┌──

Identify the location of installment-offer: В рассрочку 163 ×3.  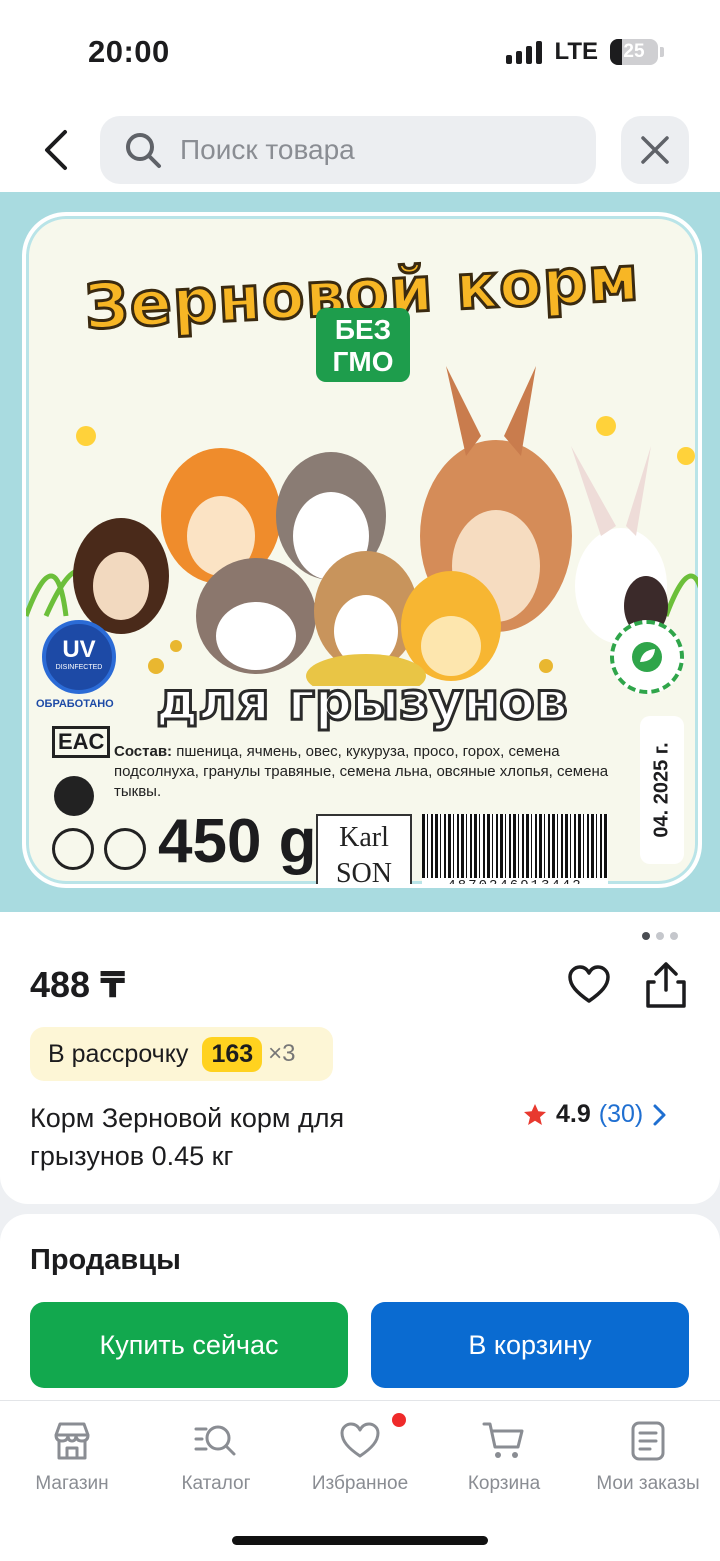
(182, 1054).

└──
┌──

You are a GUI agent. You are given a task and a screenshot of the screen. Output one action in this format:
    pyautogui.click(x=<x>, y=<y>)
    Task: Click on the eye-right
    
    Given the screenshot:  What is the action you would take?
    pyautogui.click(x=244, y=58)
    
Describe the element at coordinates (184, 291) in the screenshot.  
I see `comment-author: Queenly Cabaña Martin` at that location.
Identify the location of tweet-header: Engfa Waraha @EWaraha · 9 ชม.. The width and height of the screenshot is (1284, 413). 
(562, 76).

└──

Reproduce every line from the one containing "Identify the location of installment-offer: В" through the one containing "(182, 1054).", including both, and omit the pictures.

Identify the location of installment-offer: В рассрочку 163 ×3.  
(182, 1054).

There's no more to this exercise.